Cerrei os punhos e fui pra cima do mais folgadinho. Era um rapaz bonito, cabelos castanho-escuros que chegavam até os ombros. Usava um boné e correntes grossas e douradas. Tinha anéis e pulseiras de metal, calças largas e uma blusa marrom escuro que devia ser uns quatro números maior que o dele. No meio do peito, visível pelo zíper aberto, uma grande tatuagem que não consegui compreender: uma mariposa, voando em direção a uma tocha acesa.
Foi justamente nessa mariposa que mirei meu próximo passo: bati com os dois punhos no seu peito e o joguei para trás. O mais novo, um loirinho espinhento e franzino, deu um passo para o lado. O mais velho, o ruivo, sequer se mexeu.
Enquanto o trem ganhava velocidade atrás de mim e seus últimos vagões partiam da plataforma, me vi no meio de uma roda. Não titubeei:
— Por que vocês ficam incomodando as meninas? Por que não vão falar aquilo tudo para a mãe de vocês?
— Ah, a sua mãe é uma vadia mesmo, Heitor! — o loirinho disse, gargalhando.
— Cala a boca, seu idiota! — o encrenqueiro, o tal “Heitor”, gritou sem olhar para o amigo — meu problema agora é esse tiozinho que quer ser herói.
— Crianças, vão embora… — eu disse, tentando manter a calma. — As mães de vocês devem estar preocupadas. Daqui a pouco os segurança chegam, e elas vão ter que buscá-los na Central. Pra que perder a noite toda sentados numa salinha?

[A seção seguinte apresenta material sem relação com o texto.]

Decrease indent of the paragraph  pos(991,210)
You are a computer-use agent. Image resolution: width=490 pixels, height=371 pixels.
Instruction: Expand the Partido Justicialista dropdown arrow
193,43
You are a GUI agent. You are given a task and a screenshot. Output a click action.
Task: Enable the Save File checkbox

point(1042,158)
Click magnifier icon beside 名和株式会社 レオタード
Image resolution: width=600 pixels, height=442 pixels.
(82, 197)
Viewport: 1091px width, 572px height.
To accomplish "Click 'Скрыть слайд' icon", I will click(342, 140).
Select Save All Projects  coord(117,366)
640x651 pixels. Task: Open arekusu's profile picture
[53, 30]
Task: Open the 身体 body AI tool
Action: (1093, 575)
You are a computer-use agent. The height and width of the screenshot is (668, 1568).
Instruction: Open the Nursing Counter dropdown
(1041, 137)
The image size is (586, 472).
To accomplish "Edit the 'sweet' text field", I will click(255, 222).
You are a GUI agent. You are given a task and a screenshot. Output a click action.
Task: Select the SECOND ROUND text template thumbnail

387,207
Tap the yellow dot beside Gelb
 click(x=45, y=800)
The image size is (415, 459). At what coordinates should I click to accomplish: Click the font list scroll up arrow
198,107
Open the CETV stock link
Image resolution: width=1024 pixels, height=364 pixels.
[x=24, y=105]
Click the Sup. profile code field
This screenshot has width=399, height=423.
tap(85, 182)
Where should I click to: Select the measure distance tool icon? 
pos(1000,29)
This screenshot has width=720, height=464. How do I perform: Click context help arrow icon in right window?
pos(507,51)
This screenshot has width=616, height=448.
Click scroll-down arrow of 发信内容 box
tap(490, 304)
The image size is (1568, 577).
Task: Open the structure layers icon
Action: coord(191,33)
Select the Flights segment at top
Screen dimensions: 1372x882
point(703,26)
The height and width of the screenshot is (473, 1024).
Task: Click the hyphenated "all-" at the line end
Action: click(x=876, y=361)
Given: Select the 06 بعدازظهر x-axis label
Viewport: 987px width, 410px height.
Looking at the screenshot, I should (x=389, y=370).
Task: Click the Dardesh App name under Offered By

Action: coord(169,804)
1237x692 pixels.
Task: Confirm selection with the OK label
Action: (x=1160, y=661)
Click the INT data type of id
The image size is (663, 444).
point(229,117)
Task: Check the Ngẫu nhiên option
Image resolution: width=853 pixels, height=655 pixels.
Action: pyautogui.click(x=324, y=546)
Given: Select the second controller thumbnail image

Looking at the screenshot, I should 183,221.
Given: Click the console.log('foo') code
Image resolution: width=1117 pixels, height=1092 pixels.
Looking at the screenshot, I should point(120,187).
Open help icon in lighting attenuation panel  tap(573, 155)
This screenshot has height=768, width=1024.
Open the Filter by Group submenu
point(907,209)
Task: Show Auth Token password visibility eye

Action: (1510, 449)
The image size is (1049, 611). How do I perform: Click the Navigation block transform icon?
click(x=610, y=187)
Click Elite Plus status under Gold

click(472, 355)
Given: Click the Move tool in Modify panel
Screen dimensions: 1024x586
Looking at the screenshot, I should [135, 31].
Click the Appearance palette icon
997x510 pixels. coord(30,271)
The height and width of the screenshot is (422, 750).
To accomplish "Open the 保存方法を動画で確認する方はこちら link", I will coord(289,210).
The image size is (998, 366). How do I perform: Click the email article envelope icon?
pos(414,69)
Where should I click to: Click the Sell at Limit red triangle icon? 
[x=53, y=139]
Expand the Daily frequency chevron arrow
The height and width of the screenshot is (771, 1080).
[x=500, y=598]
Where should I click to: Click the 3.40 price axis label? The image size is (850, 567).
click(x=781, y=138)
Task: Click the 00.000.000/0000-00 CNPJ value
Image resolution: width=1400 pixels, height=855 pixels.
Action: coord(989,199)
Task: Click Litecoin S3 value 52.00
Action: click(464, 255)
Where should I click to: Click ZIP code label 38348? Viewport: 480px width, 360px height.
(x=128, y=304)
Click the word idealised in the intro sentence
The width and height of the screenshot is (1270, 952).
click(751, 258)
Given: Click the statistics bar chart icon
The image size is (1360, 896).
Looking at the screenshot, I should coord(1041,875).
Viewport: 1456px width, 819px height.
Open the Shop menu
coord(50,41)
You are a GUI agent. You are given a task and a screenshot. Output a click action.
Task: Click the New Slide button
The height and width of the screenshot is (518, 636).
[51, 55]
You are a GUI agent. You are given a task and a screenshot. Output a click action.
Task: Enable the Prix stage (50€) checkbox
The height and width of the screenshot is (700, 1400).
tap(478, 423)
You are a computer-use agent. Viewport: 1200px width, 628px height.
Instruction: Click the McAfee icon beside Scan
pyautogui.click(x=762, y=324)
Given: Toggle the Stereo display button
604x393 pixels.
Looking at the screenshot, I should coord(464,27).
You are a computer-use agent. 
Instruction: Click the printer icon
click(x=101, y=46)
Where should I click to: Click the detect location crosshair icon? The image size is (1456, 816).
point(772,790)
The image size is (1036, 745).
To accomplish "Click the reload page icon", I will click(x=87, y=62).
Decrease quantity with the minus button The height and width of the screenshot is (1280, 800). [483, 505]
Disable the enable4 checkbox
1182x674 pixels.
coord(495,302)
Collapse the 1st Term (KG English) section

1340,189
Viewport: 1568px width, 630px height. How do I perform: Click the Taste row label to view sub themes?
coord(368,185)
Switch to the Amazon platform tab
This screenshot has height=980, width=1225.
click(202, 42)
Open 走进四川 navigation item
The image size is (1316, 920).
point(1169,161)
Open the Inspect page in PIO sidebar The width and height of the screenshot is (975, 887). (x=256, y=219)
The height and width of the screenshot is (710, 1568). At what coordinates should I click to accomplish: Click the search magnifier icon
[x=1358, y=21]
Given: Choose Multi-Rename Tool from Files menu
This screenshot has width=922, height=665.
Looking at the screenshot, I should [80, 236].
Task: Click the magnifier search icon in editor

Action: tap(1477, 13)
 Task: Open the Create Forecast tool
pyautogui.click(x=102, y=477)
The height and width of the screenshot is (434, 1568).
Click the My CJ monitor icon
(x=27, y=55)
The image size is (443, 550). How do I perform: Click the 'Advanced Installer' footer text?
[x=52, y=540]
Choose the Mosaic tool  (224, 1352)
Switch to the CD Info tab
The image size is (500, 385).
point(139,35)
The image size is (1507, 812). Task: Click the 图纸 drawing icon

Normalmente, não era necessário ficar incomodando a polícia com qualquer otário. Os bêbados e os arruaceiros eram levados pelos seguranças até uma salinha, tomavam uns tabefes na cara e depois ficavam ali, trancados, por algumas horas, antes de serem liberados. Apenas os mais exaltados ou os que eram realmente perigosos acabavam levados para o posto policial.
— Eu vou mexer com quem eu quiser, e quero ver quem é o desgraçado que vai me impedir. É bom não se meter comigo, velhote, você não vai querer que te encontrem amanhã, jogado no trilho do trem.
Dei mais dois passos na sua direção. Esse moleque não ia falar assim comigo. Eram três adolescentes, e eu dava conta dos três.
Antes do terceiro passo, porém, senti uma dor lancinante na parte de trás do joelho. O mais velho havia me acertado com o taco.
Caí no chão quase ao mesmo tempo em que o marginal maior desferia o chute, que acertou meu estômago. Enquanto eu me contorcia de dor, os três me agrediram entre gargalhadas, o espancamento acontecendo sob as luzes noturnas da plataforma deserta, sem que ninguém estivesse por perto para me ajudar. O gosto de sangue me fazia engasgar, e, em breves relances, conseguia ver um deles pisando com força no meu tórax. Não havia mais como reagir, a dor de ossos quebrados e a dificuldade de respirar se apossaram de mim e só consegui ver, entre os tênis vermelhos e os brilhos das luzes, a faixa amarela da beirada da plataforma, alertando que o ponto seguro estava sendo ultrapassado.